午后的阳光,透过浓绿树叶的间隙洒下来,在虞莫孤的素色儒袍上撒落点点星辉,明明是暑意正浓的盛夏之末,但他竟然整个人都若月神般清爽。即墨贞自嘲地勾起嘴角,是她自己太过敏感多疑了吧,他们只是盟友而已。

“倒也不必用上知秋,只要促成公冶家的人去当那个安抚使,借这次事件的谋划便成了一半。魏王妃虽亦是公冶有的人,但却要算是陪同魏王出席的,除了那个公冶柔,公冶家必然还会派代表来道贺装装样子。”
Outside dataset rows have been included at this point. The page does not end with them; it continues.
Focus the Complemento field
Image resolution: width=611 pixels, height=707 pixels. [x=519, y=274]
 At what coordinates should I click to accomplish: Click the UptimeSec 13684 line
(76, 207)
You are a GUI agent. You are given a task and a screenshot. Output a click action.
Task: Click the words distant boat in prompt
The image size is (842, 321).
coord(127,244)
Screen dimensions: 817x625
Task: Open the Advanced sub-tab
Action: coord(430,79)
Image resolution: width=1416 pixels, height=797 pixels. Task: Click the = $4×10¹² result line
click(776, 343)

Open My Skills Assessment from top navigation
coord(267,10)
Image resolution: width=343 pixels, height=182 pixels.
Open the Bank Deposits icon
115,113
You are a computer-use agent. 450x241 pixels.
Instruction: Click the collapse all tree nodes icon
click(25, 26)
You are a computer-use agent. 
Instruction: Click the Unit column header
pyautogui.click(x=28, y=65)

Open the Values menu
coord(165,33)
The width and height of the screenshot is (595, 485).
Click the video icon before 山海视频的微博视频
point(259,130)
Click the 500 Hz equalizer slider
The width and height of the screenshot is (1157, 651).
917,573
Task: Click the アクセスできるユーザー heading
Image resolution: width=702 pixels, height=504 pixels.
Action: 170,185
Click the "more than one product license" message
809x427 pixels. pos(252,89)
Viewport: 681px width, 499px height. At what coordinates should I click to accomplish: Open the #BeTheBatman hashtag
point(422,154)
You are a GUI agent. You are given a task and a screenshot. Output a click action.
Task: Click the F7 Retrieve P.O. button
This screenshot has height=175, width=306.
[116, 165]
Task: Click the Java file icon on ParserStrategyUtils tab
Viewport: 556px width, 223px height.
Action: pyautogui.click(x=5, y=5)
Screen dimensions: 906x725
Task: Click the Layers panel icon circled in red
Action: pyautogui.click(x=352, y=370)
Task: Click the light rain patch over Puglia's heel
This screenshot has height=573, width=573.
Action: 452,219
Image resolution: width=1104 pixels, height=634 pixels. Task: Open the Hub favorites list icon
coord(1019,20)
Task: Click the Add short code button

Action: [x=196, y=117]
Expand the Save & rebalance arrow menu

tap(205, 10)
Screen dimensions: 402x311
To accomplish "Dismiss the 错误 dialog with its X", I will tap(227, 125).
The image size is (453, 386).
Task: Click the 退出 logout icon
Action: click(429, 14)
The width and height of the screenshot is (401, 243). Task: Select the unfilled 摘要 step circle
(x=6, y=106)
说来也巧,即墨贞这边话音刚落,那边守门的小厮已然唱喏出公冶敬德的名字。

“想不到公冶大将军派来的人,竟然会是他!”虞莫孤目露轻嘲地摇了摇头,“这公冶长治已然六十有五,虽是周国名声赫赫的大将军,却早已不上战场,甚至极少离开大将军府。他与众妻妾共育有七子五女,其中四嫡子三庶子,二嫡女三庶女。嫡长女便是宫里那位华贵妃公冶绮岚,嫡幺女则是嫁予魏王的公冶雁鸾。”

虽然早就对公冶家了解得十分透彻,但即墨贞并没有打断虞莫孤的介绍,还微微点着头证明自己一直在听。但目光却已然遥遥盯住正走进人群中寒暄的公冶敬德。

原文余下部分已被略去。